_Task prompt_. Please extract the part of the blog post below from "Musings by a" up to and including "completely the case.", copying it word for word.

---------- Given passage

Random Thoughts and Musings by moi

Musings by a feisty, opinionated Deaf gal who wants nothing but the best for her community and her people

vendredi 8 septembre 2006

Reclaiming our dignity and equality

This issue has been bothering me for a while. In fact, I blogged about it on my private blog last week and just now decided to bring the topic over here. I work in a school for the Deaf, in a position that has frequent, direct student contact. The mission and values of the school purportedly provide a safe, fully accessible place for all of our students and all of our staff. But that isn’t completely the case.

To me, full access means not using voices on campus when everyone else around you is capable of carrying on a conversation in signs. Yes, this includes simultaneous communication or “simcom,” which is to voice and sign at the same time. This may seem extreme or radical to some of you, but it’s not about “my way or the highway” at all. There are studies documenting the following when simcom is used:

*Signs are dropped
*Signs look unnatural
*It is harder for deaf people to understand, no matter how good their English, lipreading, or voicing skills are.
*Conversations happen quickly and deaf people miss out because they’re turning their heads and don’t see what was said because the hearing person(s) didn’t bother to wait.

Because of these factors, hearing people are in control of communication and information in a way that deaf people are not when the hearing people simcom.

--------------------
---------- Dataset extract

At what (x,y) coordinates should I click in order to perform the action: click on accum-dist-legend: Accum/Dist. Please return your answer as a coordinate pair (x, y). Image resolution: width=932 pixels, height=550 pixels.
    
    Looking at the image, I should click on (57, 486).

--------------------

_Answer to this problem_.
Musings by a feisty, opinionated Deaf gal who wants nothing but the best for her community and her people

vendredi 8 septembre 2006

Reclaiming our dignity and equality

This issue has been bothering me for a while. In fact, I blogged about it on my private blog last week and just now decided to bring the topic over here. I work in a school for the Deaf, in a position that has frequent, direct student contact. The mission and values of the school purportedly provide a safe, fully accessible place for all of our students and all of our staff. But that isn’t completely the case.